How to prepare egg sauce for pasta
Egg sauce which some refer to as egg stew is often mistaken for Tomato Omelette. Both are not quite the same. Yes, they are both prepared with the same ingredients, just not in the same quantities.
Ingredients for egg sauce for pasta
• 2 – 4 Eggs
• 4-6 medium plum tomatoes (Tomato Jos)
• 1 -2 medium onion
• Salt & Dry Pepper (to taste)
• 1 stock cube
• 2 cooking spoons of vegetable oil
Method for egg sauce for pasta
- Break eggs into a shallow bowl, whisk till egg white and egg yolk are well combined, and whisk to combine then set it aside
• Heat the vegetable oil in a pot, when hot, lower the heat to medium.

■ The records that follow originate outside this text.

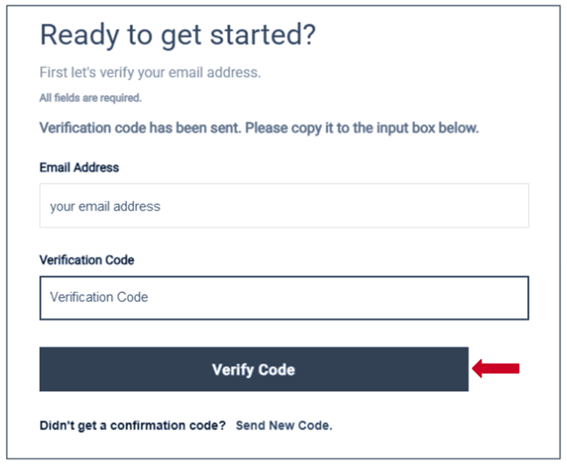Image resolution: width=567 pixels, height=466 pixels.
Task: Click the Send New Code link
Action: pyautogui.click(x=284, y=426)
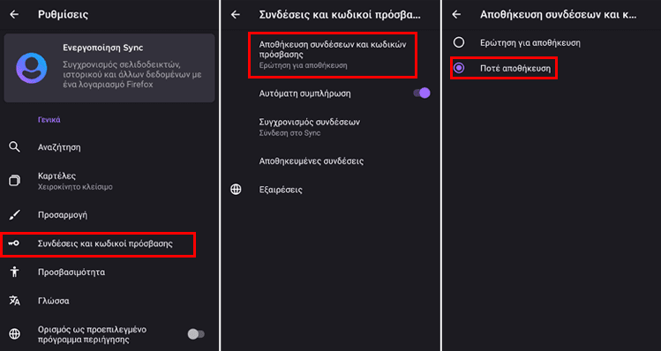Click the magnifier icon beside Αναζήτηση
Image resolution: width=661 pixels, height=351 pixels.
point(14,147)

• Add the onions and stir for about 2 minutes.
• Add the tomatoes, stir for a bit and cover the pot. This is so that the tomatoes and onions do not dry up too quickly. Stir from time to time though.
• After about 5 minutes, add the ground pepper, salt, and seasoning.
• Keep stirring until the tomato is completely soft and separated from the oil.
• Slowing pour the egg in a circular motion. Do NOT stir. Cover the pot and reduce the heat to low to allow the egg to “cake”. You want the egg to form lumps in the stew rather than look mushy.